Ieri su Twitter ho invitato gli elettori che pensano di astenersi ad andare a votare, e a contribuire al cambiamento che tutti auspichiamo. Così, è successo che mi ritrovassi a scambiare messaggi con una persona sconosciuta, e a dirle che non votare oggi significa arrendersi e rinunciare in partenza a dare il proprio contributo. Questo, di fatto, equivale a votare per coloro che hanno portato il paese in questa drammatica situazione.
Il mio interlocutore inizialmente mi ha confessato di sentirsi “invisibile”. Poi ha iniziato a chiedere spiegazioni sui programmi, entrando nel merito di alcune nostre proposte. Questo mi ha fatto sentire meglio, non perché forse voterà per noi, ma perché mi addolora sapere che un cittadino italiano può sentirsi impotente a fare qualcosa per cambiare.

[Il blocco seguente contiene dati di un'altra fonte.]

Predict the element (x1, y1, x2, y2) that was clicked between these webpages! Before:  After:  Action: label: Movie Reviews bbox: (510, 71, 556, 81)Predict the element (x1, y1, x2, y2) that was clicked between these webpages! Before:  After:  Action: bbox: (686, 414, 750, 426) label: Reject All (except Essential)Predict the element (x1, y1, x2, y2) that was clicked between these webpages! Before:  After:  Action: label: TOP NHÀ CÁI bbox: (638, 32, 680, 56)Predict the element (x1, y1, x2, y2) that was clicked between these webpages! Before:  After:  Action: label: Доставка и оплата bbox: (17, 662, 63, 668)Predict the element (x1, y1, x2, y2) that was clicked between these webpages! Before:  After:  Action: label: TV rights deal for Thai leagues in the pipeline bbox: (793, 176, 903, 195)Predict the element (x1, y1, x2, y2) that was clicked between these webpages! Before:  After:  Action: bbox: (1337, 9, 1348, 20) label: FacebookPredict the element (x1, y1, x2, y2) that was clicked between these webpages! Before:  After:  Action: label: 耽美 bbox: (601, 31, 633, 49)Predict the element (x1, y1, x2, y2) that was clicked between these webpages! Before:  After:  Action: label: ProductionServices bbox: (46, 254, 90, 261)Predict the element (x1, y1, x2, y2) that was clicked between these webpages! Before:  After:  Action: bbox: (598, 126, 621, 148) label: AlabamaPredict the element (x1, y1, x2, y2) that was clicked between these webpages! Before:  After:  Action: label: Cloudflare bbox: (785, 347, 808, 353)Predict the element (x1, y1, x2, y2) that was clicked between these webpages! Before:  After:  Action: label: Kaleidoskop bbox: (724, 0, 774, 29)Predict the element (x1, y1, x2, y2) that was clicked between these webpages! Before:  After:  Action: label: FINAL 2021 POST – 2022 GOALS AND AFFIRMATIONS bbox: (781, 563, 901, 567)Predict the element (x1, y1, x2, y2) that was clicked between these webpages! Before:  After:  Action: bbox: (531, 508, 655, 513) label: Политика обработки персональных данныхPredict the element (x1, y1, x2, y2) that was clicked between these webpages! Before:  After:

La realtà è che oggi le persone in questa situazione sono molte. I dati sul potenziale astensionismo lo dimostrano inequivocabilmente. Decenni di mala politica ci hanno portato ad una sfiducia totale sulla possibilità di riformare il sistema, e questo è un male.
Negli Stati Uniti si dice spesso che ognuno può fare la differenza: non siamo semplici comparse, ma cittadini. Ognuno può e deve prendere una posizione (“to make a stand”). In questo sta il valore della democrazia. Se quel 30% di indecisi o potenziali astenuti votasse il 24/25 febbraio, dicendo basta a chi ha governato finora, a chi cerca di affermarsi con promesse elettorali facili e strumentali (magari cambiandole da un giorno all’altro), potrebbe fare la differenza. Il partito degli astenuti e degli indecisi è forse il primo partito, secondo i sondaggi. Pensateci. Parlatene.